(Records from a data collection)
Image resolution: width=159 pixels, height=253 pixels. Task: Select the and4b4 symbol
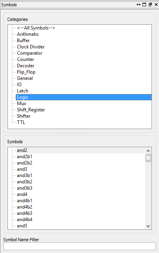click(24, 220)
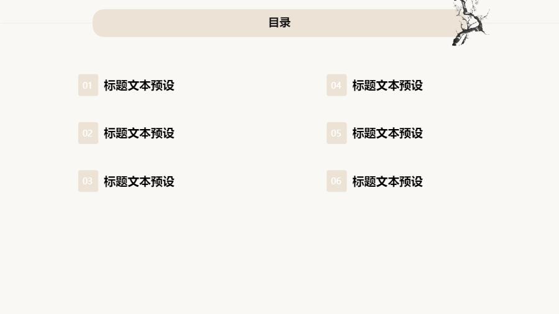This screenshot has width=559, height=314.
Task: Select the 目录 title text
Action: 280,23
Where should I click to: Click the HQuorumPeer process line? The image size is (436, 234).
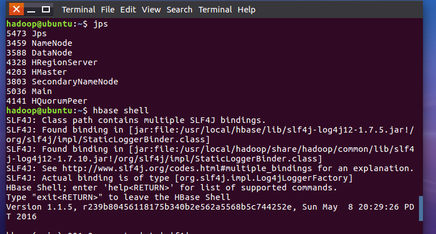tap(46, 101)
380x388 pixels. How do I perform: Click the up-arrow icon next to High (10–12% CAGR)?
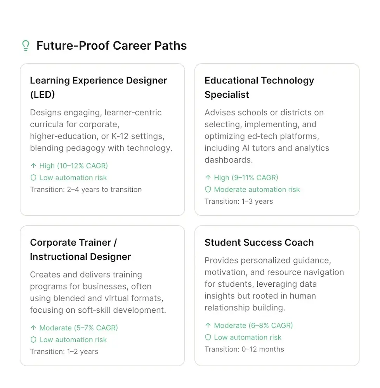click(33, 166)
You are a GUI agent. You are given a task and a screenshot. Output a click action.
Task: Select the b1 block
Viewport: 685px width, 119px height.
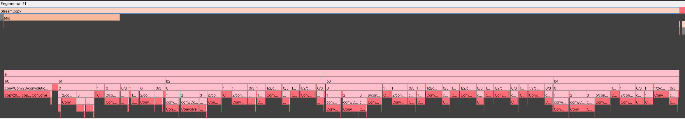click(112, 81)
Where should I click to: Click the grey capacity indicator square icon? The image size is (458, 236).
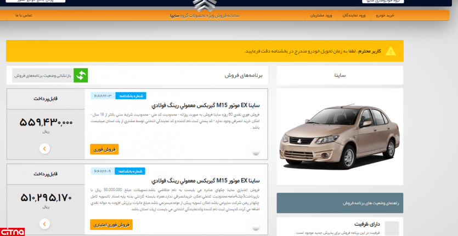click(x=392, y=228)
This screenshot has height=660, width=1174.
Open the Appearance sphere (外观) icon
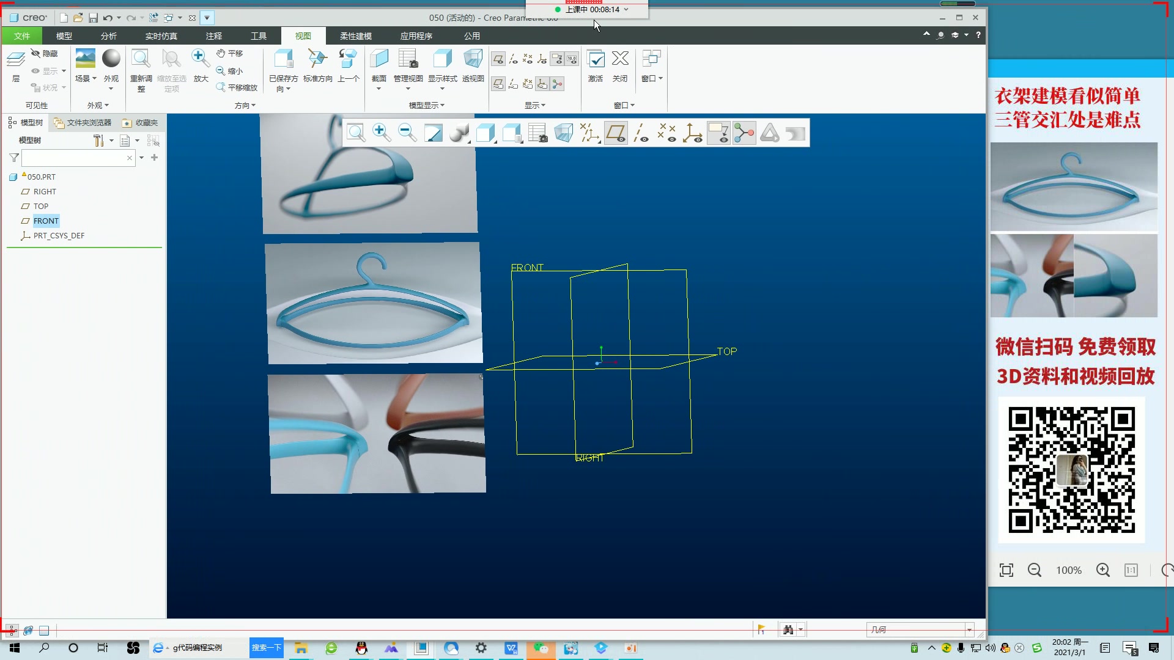pos(111,59)
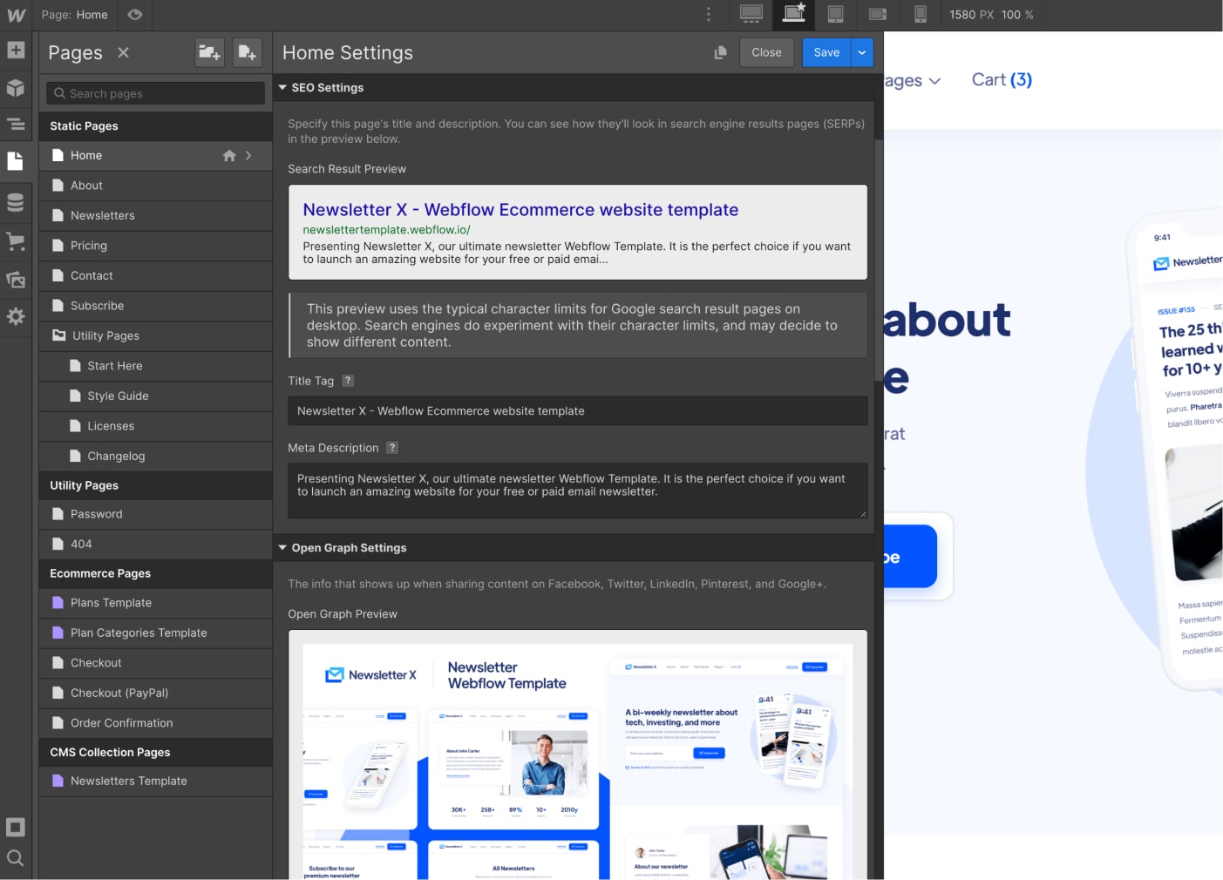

• _EXERCISE DIRECTIONS_:
Copy the data above without any changes, from the line with "380x388 pixels. How" up to and including the line with "click(112, 81)". Leave the pictures out of your answer.

• _ANSWER FOR THE TASK_:
380x388 pixels. How do I perform: Click the up-arrow icon next to High (10–12% CAGR)?
click(33, 166)
You are a GUI agent. You are given a task and a screenshot. Output a click action.
Task: Select the b1 block
Viewport: 685px width, 119px height.
click(112, 81)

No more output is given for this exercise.